Se retrouver avec ses recettes dans un livre, c'est plutôt réjouissant ! D'Kiche dampft, signifiant "Ça fume en cuisine" en alsacien, met en lumière les spécialités culinaires de ce village du Bas-Rhin. Parmi les plats, on trouve le fameux Schirraaner Esse, un traditionnel "repas de Schirrhein" à base de pommes de terre et de macaronis, sans oublier le Seuikäas, un pâté préparé avec des morceaux souvent négligés du porc comme la tête et le foie. Toutes les recettes, bien que détaillées en français, portent des titres en alsacien, plongeant ainsi le lecteur dans une gastronomie empreinte d'une tradition vivante.

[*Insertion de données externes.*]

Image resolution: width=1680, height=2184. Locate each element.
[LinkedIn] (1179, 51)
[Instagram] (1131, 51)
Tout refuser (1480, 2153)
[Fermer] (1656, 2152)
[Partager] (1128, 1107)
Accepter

Un livre qui rassemble les villageois
Ce projet a vu le jour grâce à l'association Hârzknübbe, engagée dans la préservation de la langue alsacienne, et à l'initiative de habitants dévoués souhaitant pérenniser leur culture. Les résidents de Schirrhein se sont mobilisés autour de cette œuvre pour transmettre les coutumes de leur village aux futures générations. Le succès est palpable : les 700 premiers exemplaires se sont écoulés, avec 700 nouveaux imprimés. Une belle inspiration pour d'autres villages d'Alsace et de France désireux de partager leurs traditions !
Plus qu'un simple recueil de recettes
La gastronomie alsacienne est reconnue mondialement grâce à ses vins, à ses marchés de Noël qui embaument le vin chaud, mais aussi par la singularité de ses villages qui préservent chacun un patrimoine culturel et gastronomique unique. Le livre "Ça fume en cuisine" ne se limite pas à un simple recueil de recettes : il relate, à travers des anecdotes, des légendes et des poèmes, l'histoire de Schirrhein et de ses habitants. On y apprend par exemple que les Schirraaner Eiküeche, spécialités de crêpes du village, étaient autrefois cuites d'un seul côté ! Un villageois partage : "À cette époque, il y avait des maisons d'un seul côté du village, de l'autre, c'était la forêt. Nous y croyions vraiment, mais c'était une blague !" En outre, le livre met en avant l'attachement des locaux à certaines ressources naturelles, comme les myrtilles, cueillies chaque année en juin, ou l'aspérule, une herbe comestible qui a donné lieu à une chasse aux sorcières.